Some bias against Mute Swans exists because they are frequently labelled “non-native,” “alien,” and “invasive.”
Worst of all, “invasive” is often used as though it has the same meaning as “non-native.” In fact, “invasive” is a distinct concept, denoting a species of plant or animal that overtakes ecosystems with harmful effects. Not all non-natives are invasive and native-ness is not an indication that a species is beneficial. The insect currently suspected of killing more trees than any other in North America is native. Equally, non-natives can help ecosystems thrive.

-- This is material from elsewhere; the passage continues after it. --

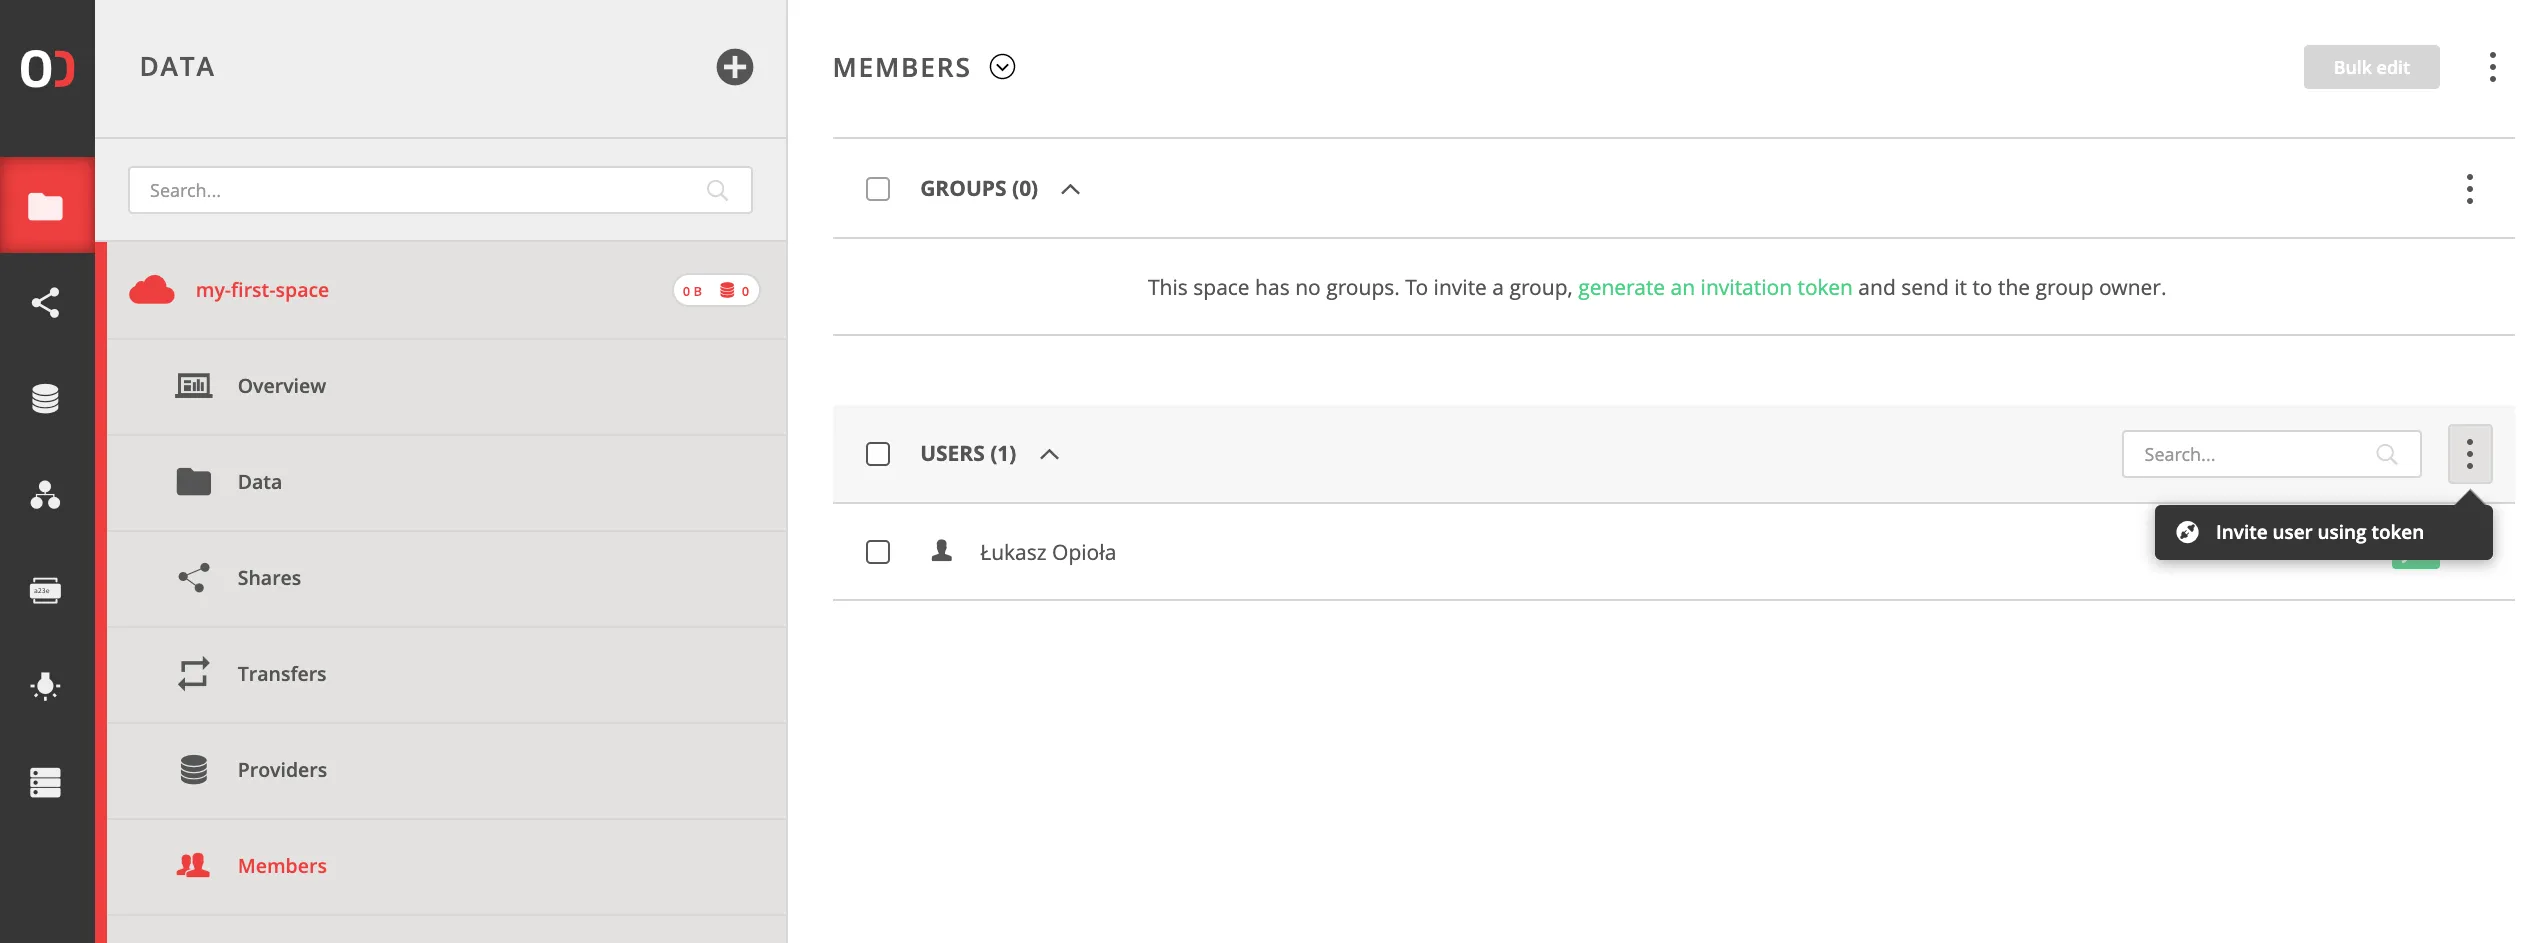Select the Groups icon in the left sidebar
The width and height of the screenshot is (2524, 943).
tap(47, 495)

In the case of Mute Swans, they are a fraction of the waterbird species in the Lower Great Lakes and they are not destroying ecosystems. Further evidence of that comes from the broad support for Trumpeter Swans (pictured above being fed by a volunteer). Trumpeters, who are considered native, exhibit the same behaviours as Mutes, and wildlife authorities express no concerns about Trumpeters being destructive.
Today, many biologists and ecologists are calling for a more nuanced view of species. These scientists argue that the focus on species’ origins is creating the perception that all non-natives are invasive and is being used to justify unnecessary and lethal actions.
Mute Swans were brought to North America by humans over a century ago and are now “naturalized,” meaning they have lived in the wild for over 50 years. Mute Swans have nested in Ontario for 65 years and more than 18 generations. They have a rightful place in our wetlands and should not labelled invasive.